=== REQUIREMENT 1 ===
Could you reproduce the Roy's restaurant review between "Last Friday, after" and "is also offered.", inclusive?
=== REQUIREMENT 2 ===
Could you carry the Roy's restaurant review forward, starting after its final sentence?

=== SELECTED PASSAGE ===
##########
Go early, because the place is filled with happy people crowding around tables or sitting along the bar drinking their discounted tropical drinks and nibbling on crunchy golden lobster potstickers dunked in a spicy Togarashi miso butter sauce or lobster California roll with lobster salad, avocado, cucumber and Tobiko (flying fish roe) for $5 each. After 6:30 p.m. these rolls are $9.95 and $11.95.
Sure many restaurants are offering Happy Hour with $5 sliders and chicken wings, however Roy’s prepares each appetizer with a Hawaiian twist. The sliders are made with Wagyu beef and caramelized onions, chipotle aioli on a pretzel bread bun and garlic sweet potato fries in the middle of the plate. The salt and pepper crisped calamari is accompanied with a Hawaiian fusion dipping sauce.
Last Friday, after a cocktail and appetizer, we moved into the main dining room for dinner.
The menu changes with every season. Currently, Roy’s is offering a Winter Fusion Prix Fixe menu with a choice of one each of three appetizers, four different entrees and two desserts for $35.95. their regular menu is also offered.
##########
=== COLLECTED DATA ===
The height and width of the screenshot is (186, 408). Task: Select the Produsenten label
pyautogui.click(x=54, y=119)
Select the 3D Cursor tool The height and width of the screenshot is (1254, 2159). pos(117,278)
##########
=== OUTPUT 1 ===
Last Friday, after a cocktail and appetizer, we moved into the main dining room for dinner.
The menu changes with every season. Currently, Roy’s is offering a Winter Fusion Prix Fixe menu with a choice of one each of three appetizers, four different entrees and two desserts for $35.95. their regular menu is also offered.

=== OUTPUT 2 ===
For starters, we enjoyed the poached pear and pecan salad. It’s served with mixed greens and dressed with a divine lemongrass port vinaigrette. I also ordered the local greens salad with red and yellow baby beets, tiny dollops of goat cheese, toasted macadamia nuts and adorned with a truffle dressing with a ginger kick, and savored every bite.
For entrées, we ordered the grilled Wagyu meatloaf served with sour cream and chive mashed potatoes and bathed in a braised mushroom sauce. This is not at all like my mother’s meatloaf. The meat is very moist and flavorful, and is sprinkled with carrots and onions.
I asked our server, born and raised in Oahu, how the chef prepares this dish. “Sous-vide. It’s a French word for under vacuum.” This cooking method boils food in a sealed plastic bag in warm water at 140 degrees for hours maintaining the integrity of the ingredients and allowing the essence of the herbs and vegetables to be absorbed into the food. The meatloaf is then taken out of the bag and grilled before served at Roy’s.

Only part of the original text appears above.